On Monday, September 20th, from 21:44 UTC until 22:00 UTC, PagerDuty experienced an incident that caused delays in delivery of status update notifications and also caused the inability to view or modify incident subscribers. During this time, status update notifications were delayed by a maximum of 15 minutes. Additionally, viewing or modifying status update notification subscriptions via PagerDuty’s web and mobile applications was not possible. All other types of notifications (on-call handoff notifications, assignment notifications, and responder requests) were unaffected during this time.  

What Happened?

We began the process of removing an unused database cluster. The cluster in question was linked to another cluster that was in use by the system. The removal caused the decommissioning of active instances in that in-use cluster.
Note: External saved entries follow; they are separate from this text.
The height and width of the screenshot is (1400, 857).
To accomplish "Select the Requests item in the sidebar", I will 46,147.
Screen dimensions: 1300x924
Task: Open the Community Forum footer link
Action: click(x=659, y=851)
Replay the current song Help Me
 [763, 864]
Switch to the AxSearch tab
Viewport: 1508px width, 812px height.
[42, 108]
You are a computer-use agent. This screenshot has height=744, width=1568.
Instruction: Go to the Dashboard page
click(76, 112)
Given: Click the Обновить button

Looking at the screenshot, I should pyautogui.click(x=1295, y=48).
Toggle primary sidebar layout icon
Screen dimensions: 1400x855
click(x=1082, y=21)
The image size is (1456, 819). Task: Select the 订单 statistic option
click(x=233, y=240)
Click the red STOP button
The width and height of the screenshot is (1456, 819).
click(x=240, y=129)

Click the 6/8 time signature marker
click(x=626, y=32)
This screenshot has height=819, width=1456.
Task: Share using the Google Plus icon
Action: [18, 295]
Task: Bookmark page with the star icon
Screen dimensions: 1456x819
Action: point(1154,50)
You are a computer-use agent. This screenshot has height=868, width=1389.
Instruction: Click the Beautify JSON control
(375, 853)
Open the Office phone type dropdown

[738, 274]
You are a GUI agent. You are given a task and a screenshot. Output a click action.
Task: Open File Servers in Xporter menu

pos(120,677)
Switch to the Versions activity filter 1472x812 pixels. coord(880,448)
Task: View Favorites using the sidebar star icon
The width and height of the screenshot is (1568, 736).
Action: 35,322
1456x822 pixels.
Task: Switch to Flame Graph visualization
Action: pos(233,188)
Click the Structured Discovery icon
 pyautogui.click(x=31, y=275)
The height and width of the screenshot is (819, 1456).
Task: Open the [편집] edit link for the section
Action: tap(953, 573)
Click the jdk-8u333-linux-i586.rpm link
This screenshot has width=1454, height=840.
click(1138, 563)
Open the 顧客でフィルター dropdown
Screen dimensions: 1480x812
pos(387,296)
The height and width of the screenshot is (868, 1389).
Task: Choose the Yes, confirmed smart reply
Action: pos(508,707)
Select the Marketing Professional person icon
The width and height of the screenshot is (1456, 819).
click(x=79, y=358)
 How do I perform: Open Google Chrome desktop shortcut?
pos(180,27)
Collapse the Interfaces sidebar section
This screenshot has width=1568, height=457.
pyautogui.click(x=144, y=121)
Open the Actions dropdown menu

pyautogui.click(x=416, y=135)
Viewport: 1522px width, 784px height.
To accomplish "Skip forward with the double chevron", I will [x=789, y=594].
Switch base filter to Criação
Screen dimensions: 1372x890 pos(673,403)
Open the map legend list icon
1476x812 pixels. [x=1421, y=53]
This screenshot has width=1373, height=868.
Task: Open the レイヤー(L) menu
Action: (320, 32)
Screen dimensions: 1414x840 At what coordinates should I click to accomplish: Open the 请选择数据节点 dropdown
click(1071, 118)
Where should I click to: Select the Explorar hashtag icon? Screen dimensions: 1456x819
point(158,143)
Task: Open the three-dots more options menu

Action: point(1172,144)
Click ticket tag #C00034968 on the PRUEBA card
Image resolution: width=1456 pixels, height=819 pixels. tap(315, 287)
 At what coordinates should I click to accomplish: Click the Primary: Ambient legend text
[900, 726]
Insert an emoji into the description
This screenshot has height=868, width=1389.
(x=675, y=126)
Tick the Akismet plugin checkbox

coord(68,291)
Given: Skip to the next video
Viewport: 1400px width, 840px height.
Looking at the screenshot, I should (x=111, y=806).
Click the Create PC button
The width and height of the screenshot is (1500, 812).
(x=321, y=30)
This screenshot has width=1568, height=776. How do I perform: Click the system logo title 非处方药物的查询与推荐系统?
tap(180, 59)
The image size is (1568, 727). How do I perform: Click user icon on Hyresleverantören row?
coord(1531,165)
Restarting the database instances that serve the application restored functionality to the service. No data loss occurred.

What Are We Doing About This?

Process improvements: We are reviewing our operations documentation to ensure proper configuration when performing operational tasks. We are also instituting stricter policies on review of such operations.

Tooling: We are collaborating between teams at PagerDuty to create an automation that would prevent the execution of such operations under certain conditions.

We’d like to apologize for the impact that this had on our customers. If you have any further questions, please reach out to support@pagerduty.com with these questions.

Posted Sep 30, 2021 - 22:03 UTC

Resolved
We have fully recovered.
Posted Sep 20, 2021 - 22:44 UTC
Monitoring
After applying a fix, stakeholder updates are now once again sending normally; we are continuing to monitor.
Posted Sep 20, 2021 - 22:18 UTC
Identified
We are currently experiencing an issue sending stakeholder status updates; all other incident functionality is unaffected. We have identified the cause of the issue and are working on a fix.
Posted Sep 20, 2021 - 22:02 UTC
This incident affected: Notification Delivery (Notification Delivery (US)).